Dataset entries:
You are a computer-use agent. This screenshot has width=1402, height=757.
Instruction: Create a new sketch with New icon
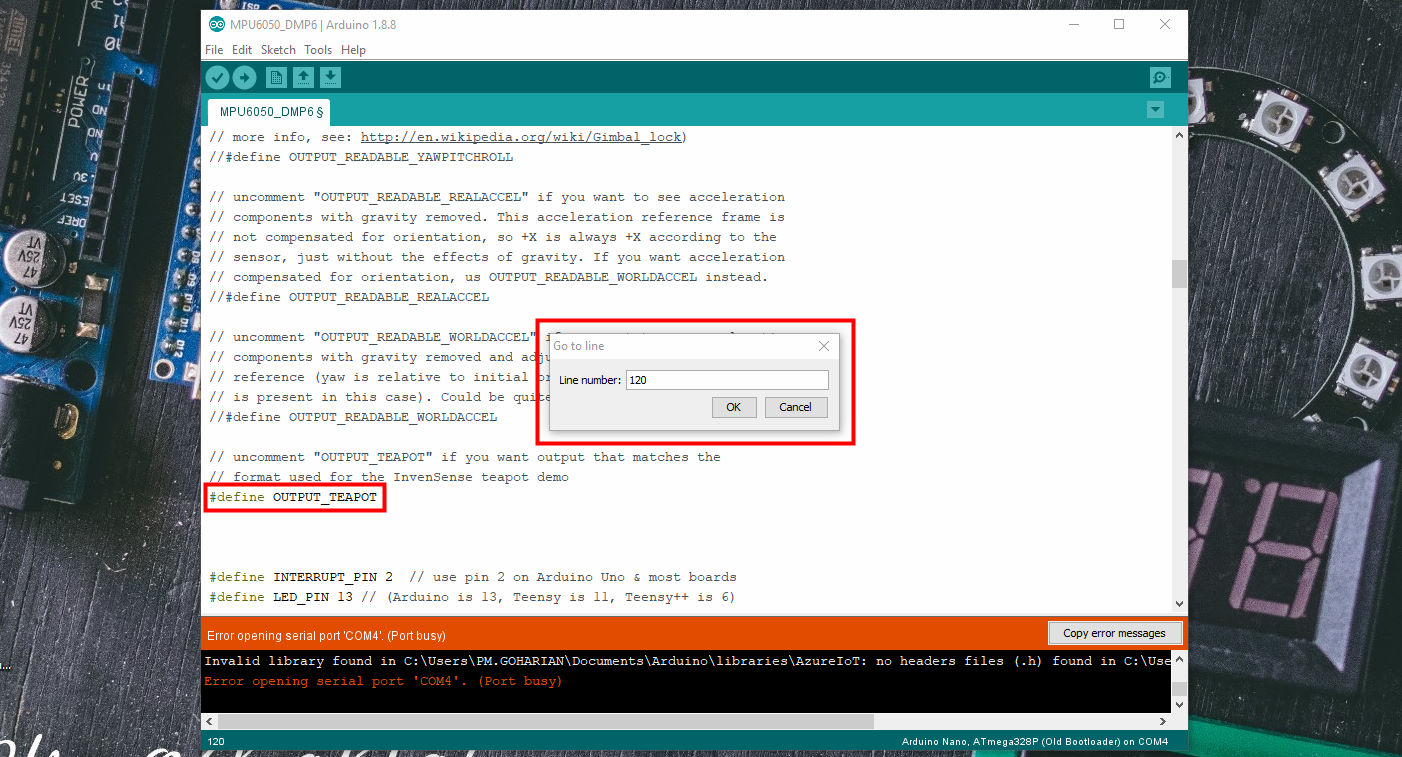point(276,78)
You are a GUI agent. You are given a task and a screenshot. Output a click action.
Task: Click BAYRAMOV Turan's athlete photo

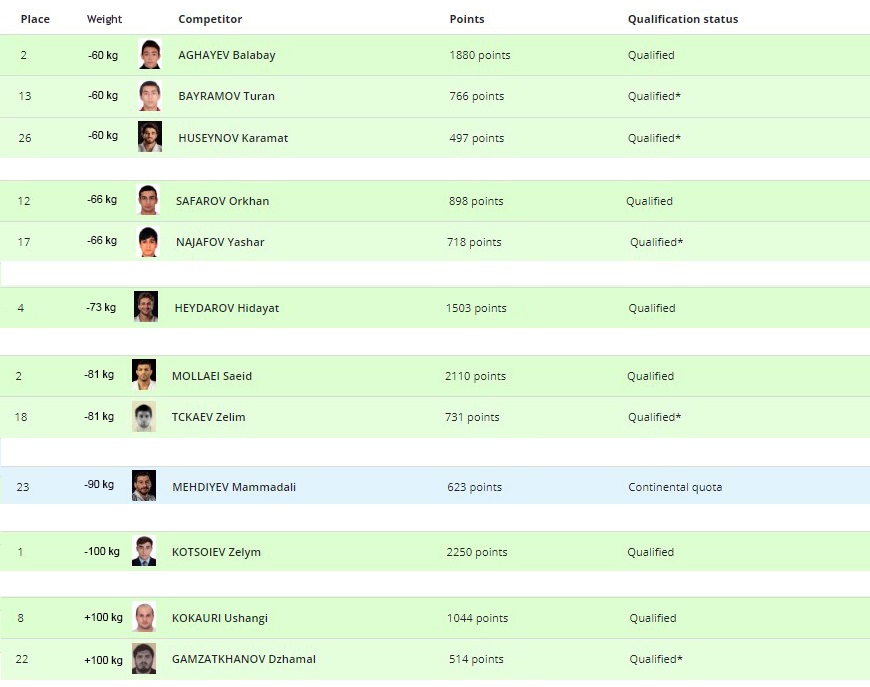click(150, 95)
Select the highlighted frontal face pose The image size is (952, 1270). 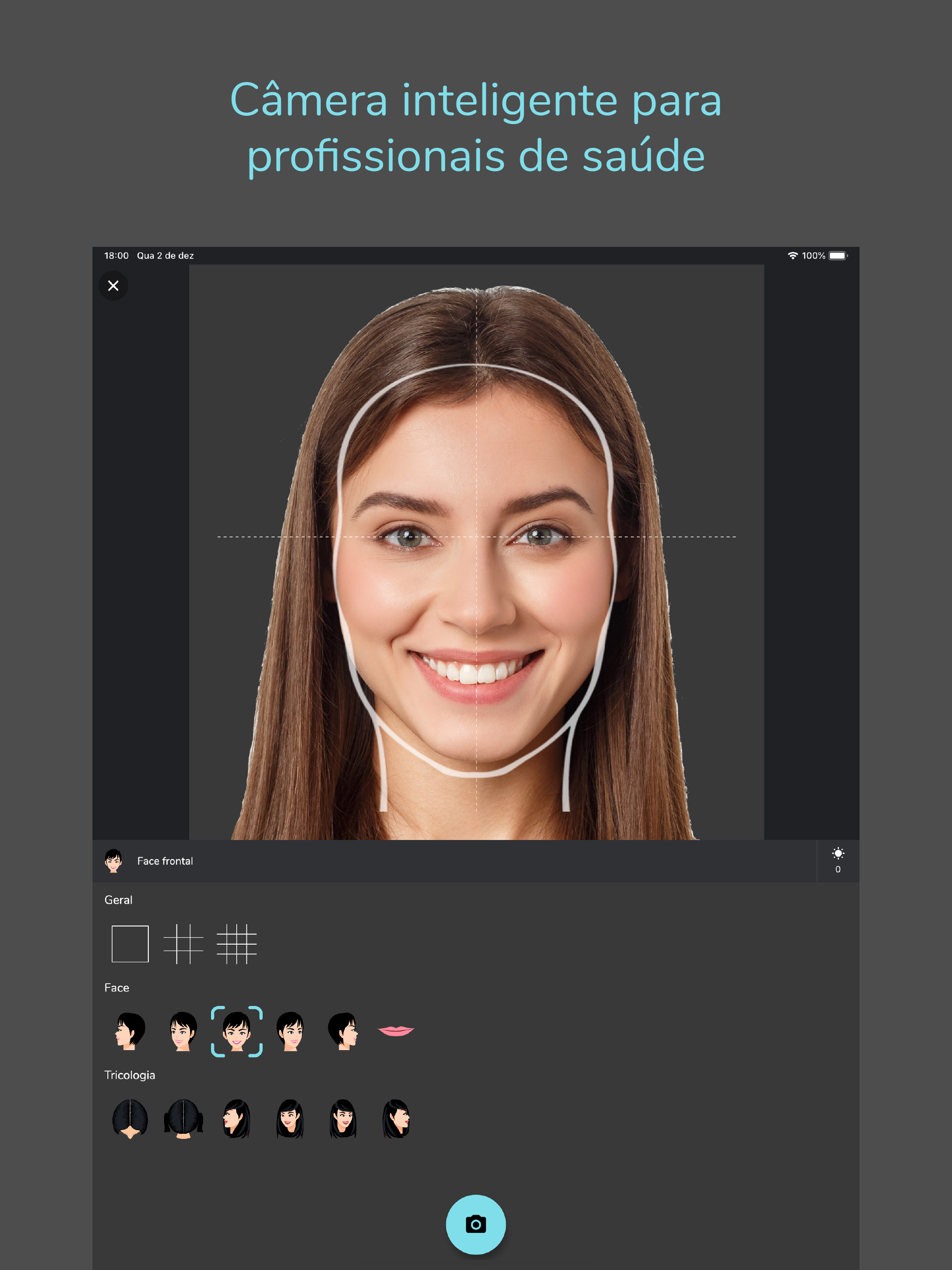tap(237, 1031)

§ To be done:
Copy the material from its start through the line containing "click(150, 95)", switching "screenshot" to "screen image" and keeping everything else the same. Leave out the pictures.

§ Answer:
You are a computer-use agent. This screen image has width=1402, height=757.
Instruction: Create a new sketch with New icon
point(276,78)
You are a GUI agent. You are given a task and a screen image. Output a click action.
Task: Click BAYRAMOV Turan's athlete photo

click(150, 95)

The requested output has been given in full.